[Opening Source data section]
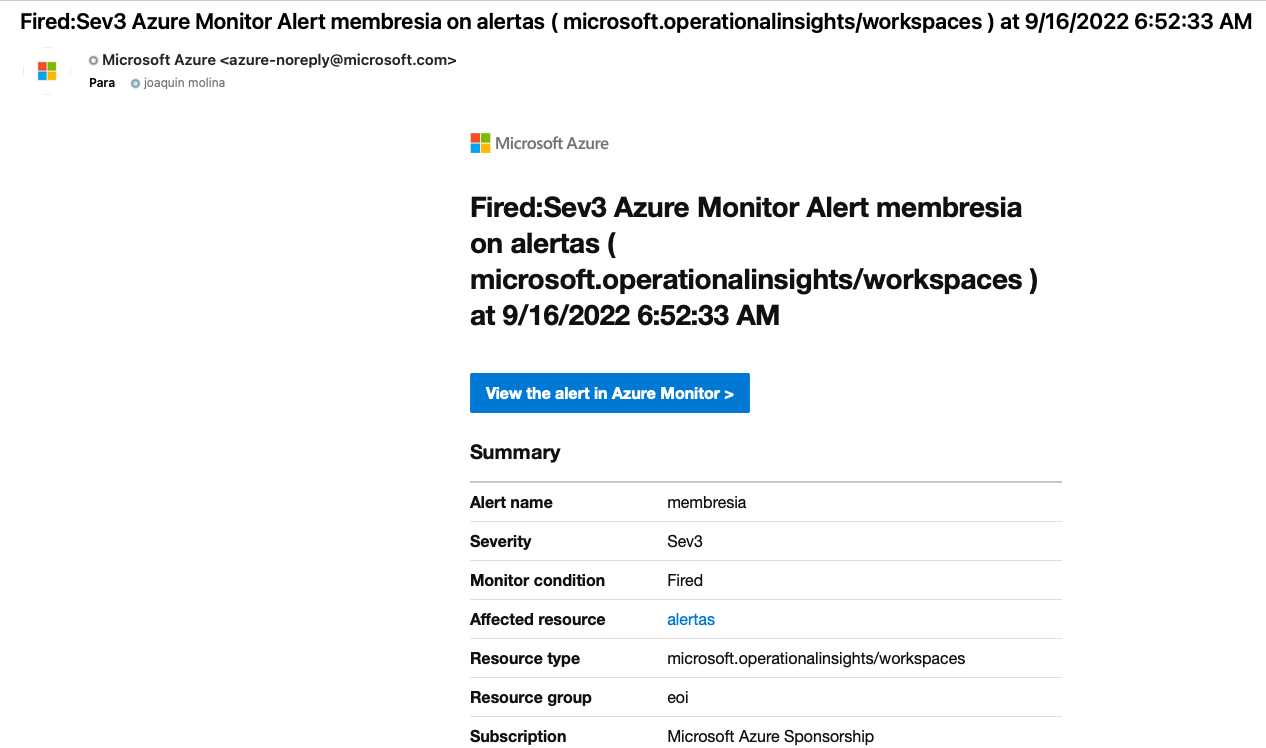Screen dimensions: 1266x748
Task: Click the membresia alert name value
Action: coord(706,502)
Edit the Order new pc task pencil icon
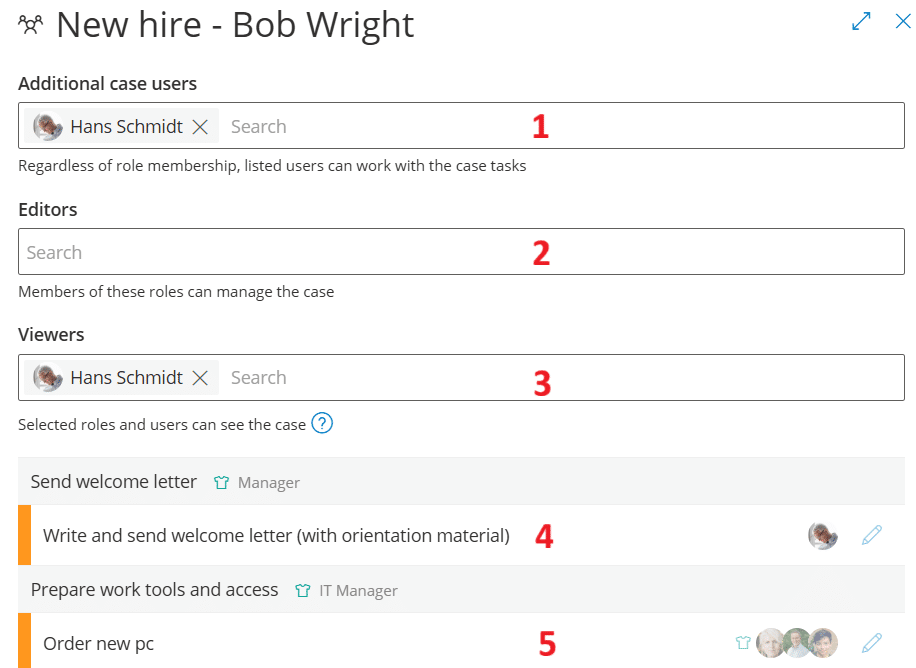This screenshot has height=668, width=916. [872, 643]
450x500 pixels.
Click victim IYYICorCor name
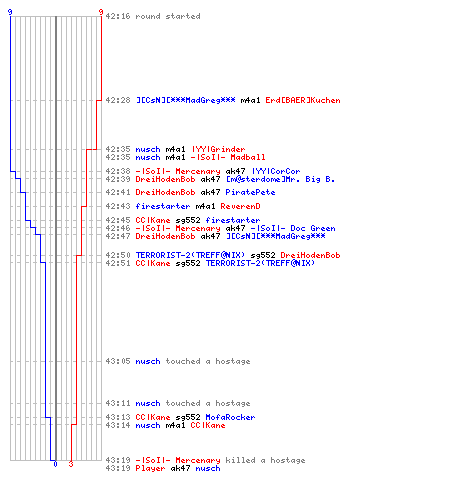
[Closing Source data section]
Problem requirements: Please copy exactly the lines from the one containing "Edit the Order new pc task pencil icon" through the last line of the records above, both included, and leave out any pictures.

Exercise result:
Edit the Order new pc task pencil icon
This screenshot has height=668, width=916. [872, 643]
450x500 pixels.
Click victim IYYICorCor name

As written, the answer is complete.